** Exercise goal **
Give everything from the line containing "Locate an element on the screen. This" down to the line containing "center [174, 132]." in the records below as a JSON list of strings, one string per line, with blank lines left out. Omit the pictures.

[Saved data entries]
____

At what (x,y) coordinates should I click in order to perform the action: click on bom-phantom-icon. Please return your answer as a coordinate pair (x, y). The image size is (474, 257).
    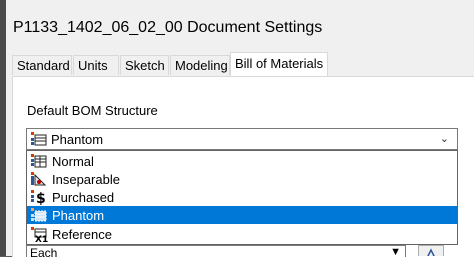
    Looking at the image, I should click on (39, 142).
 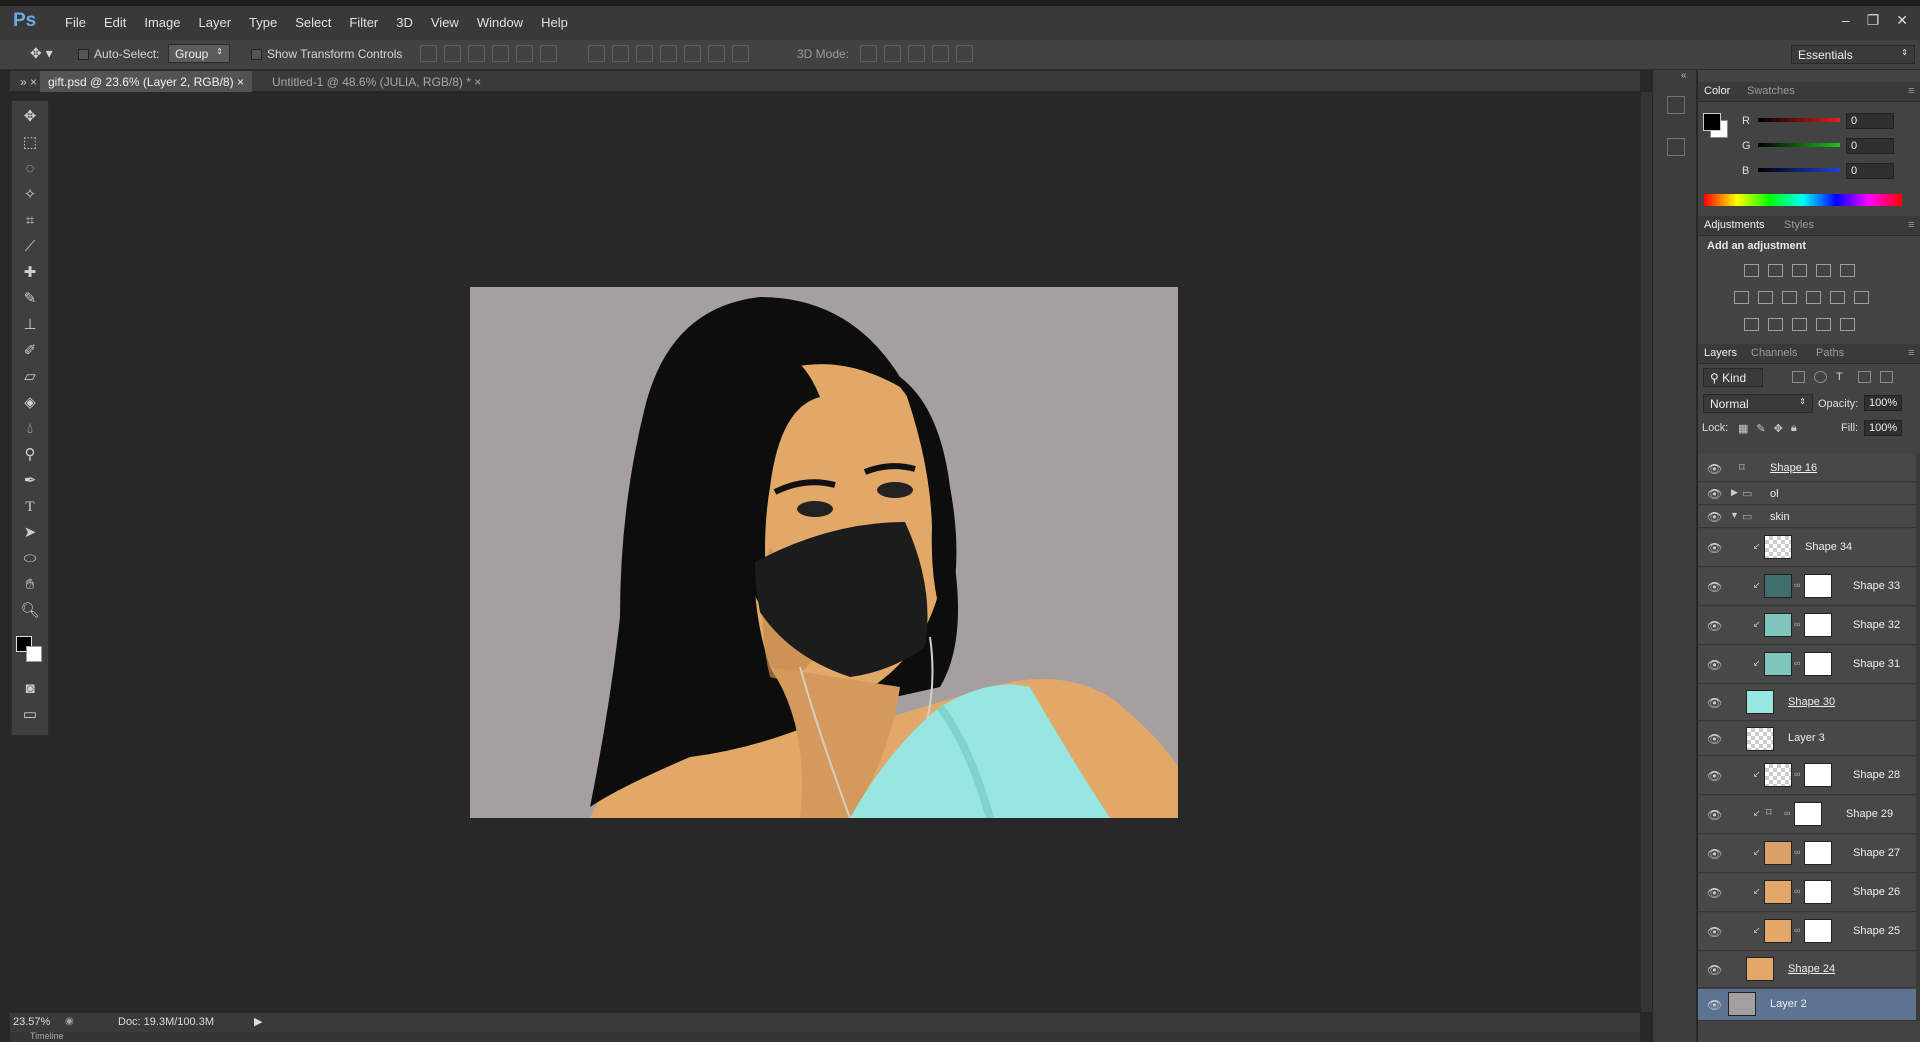 I want to click on menu-edit: Edit, so click(x=115, y=22).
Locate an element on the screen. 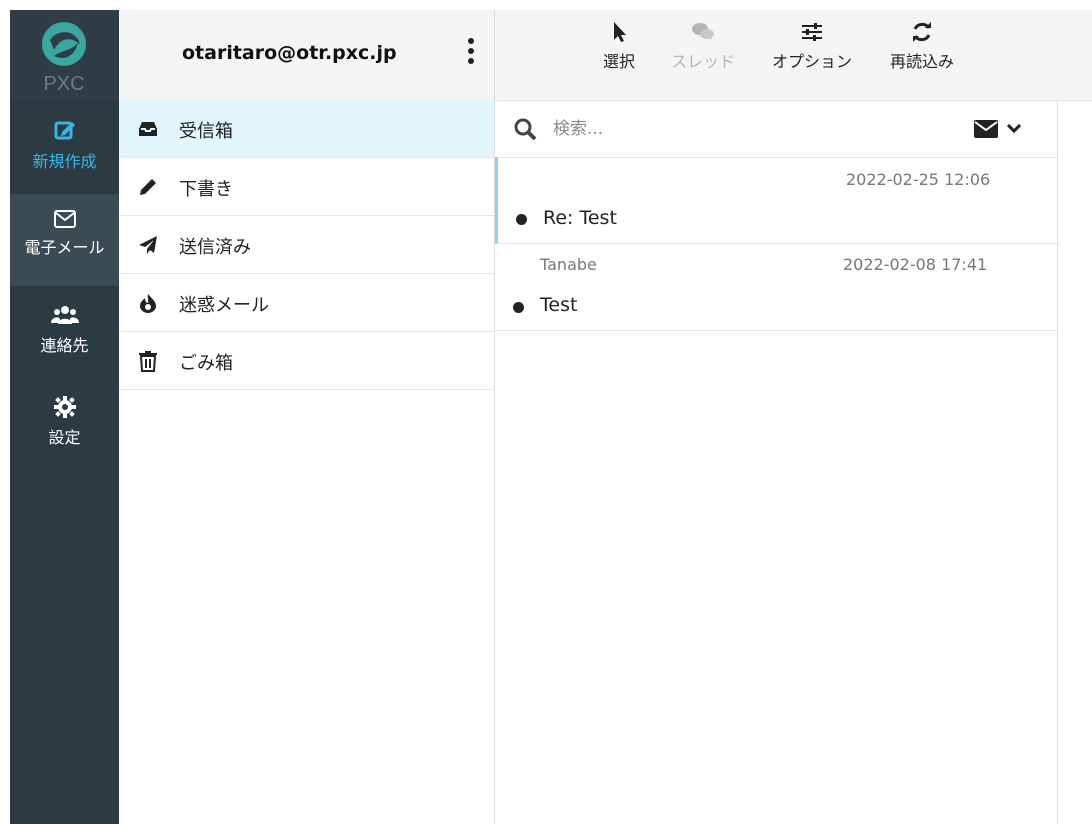 This screenshot has width=1092, height=824. search-icon is located at coordinates (526, 130).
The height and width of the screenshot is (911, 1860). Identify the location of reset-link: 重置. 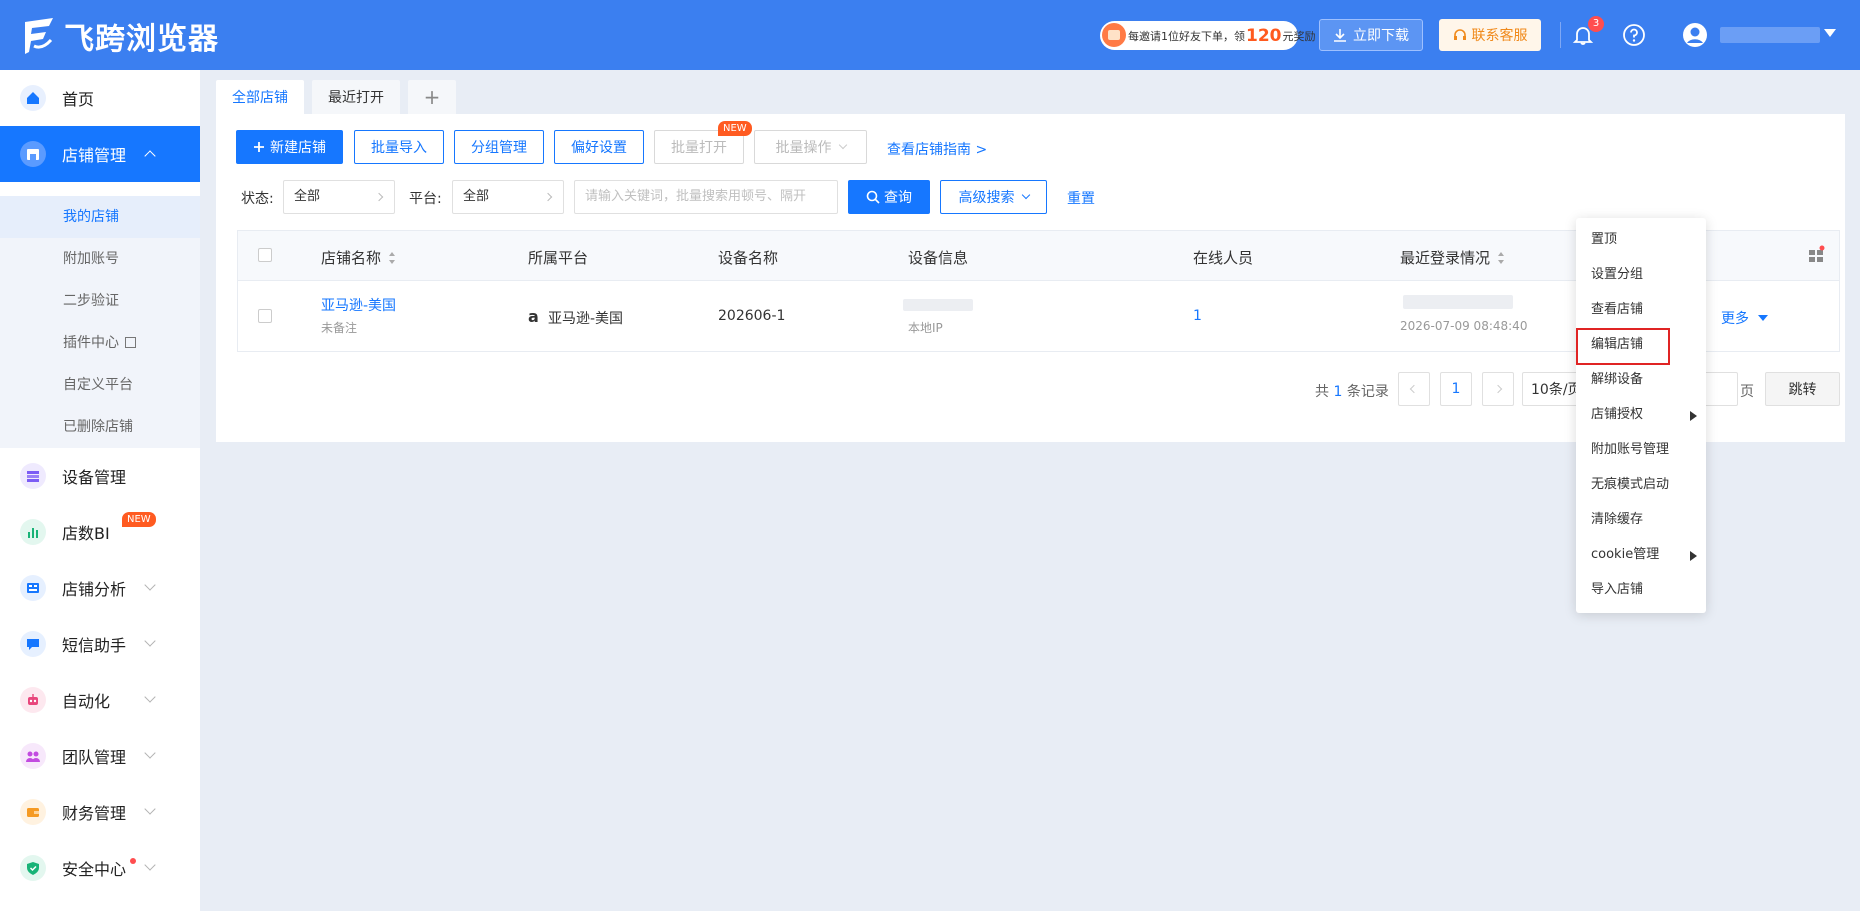
(1081, 198).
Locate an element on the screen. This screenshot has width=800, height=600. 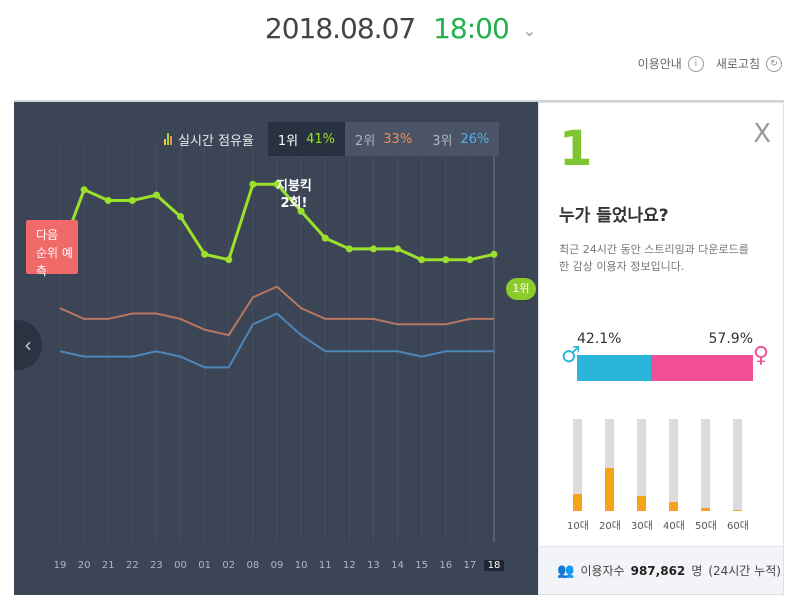
panel-footer: 👥 이용자수 987,862 명 (24시간 누적) is located at coordinates (661, 570).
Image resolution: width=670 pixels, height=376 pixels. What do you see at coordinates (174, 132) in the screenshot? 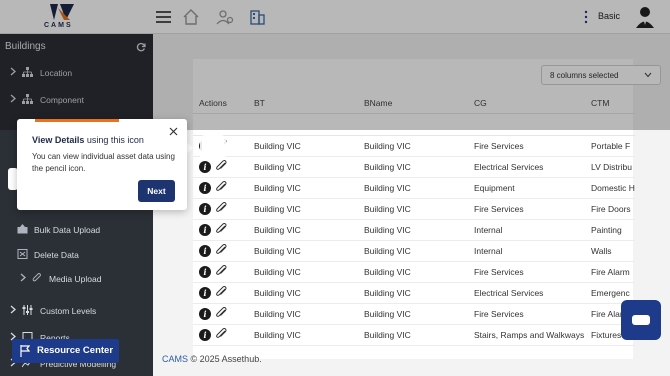
I see `close-icon` at bounding box center [174, 132].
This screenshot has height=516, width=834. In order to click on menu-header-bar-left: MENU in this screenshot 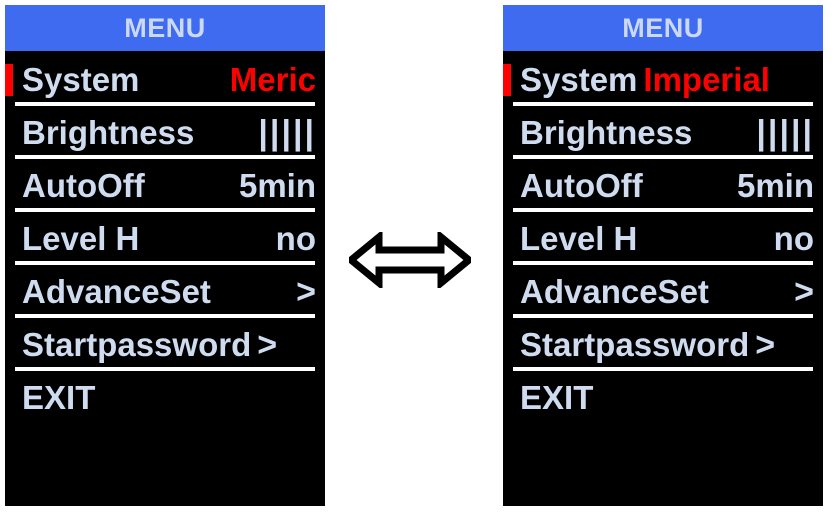, I will do `click(165, 28)`.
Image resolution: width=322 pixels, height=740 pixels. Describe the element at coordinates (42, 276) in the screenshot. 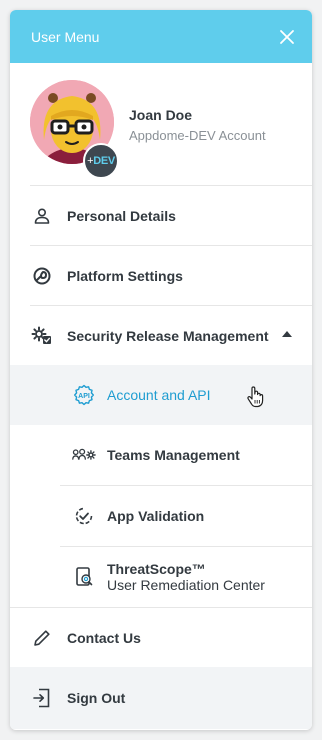

I see `platform-settings-icon` at that location.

____

** Exercise answer **
[
  "Locate an element on the screen. This screenshot has width=800, height=600. ",
  "panel-footer: 👥 이용자수 987,862 명 (24시간 누적) is located at coordinates (661, 570).",
  "Image resolution: width=670 pixels, height=376 pixels. What do you see at coordinates (174, 132) in the screenshot? ",
  "I see `close-icon` at bounding box center [174, 132]."
]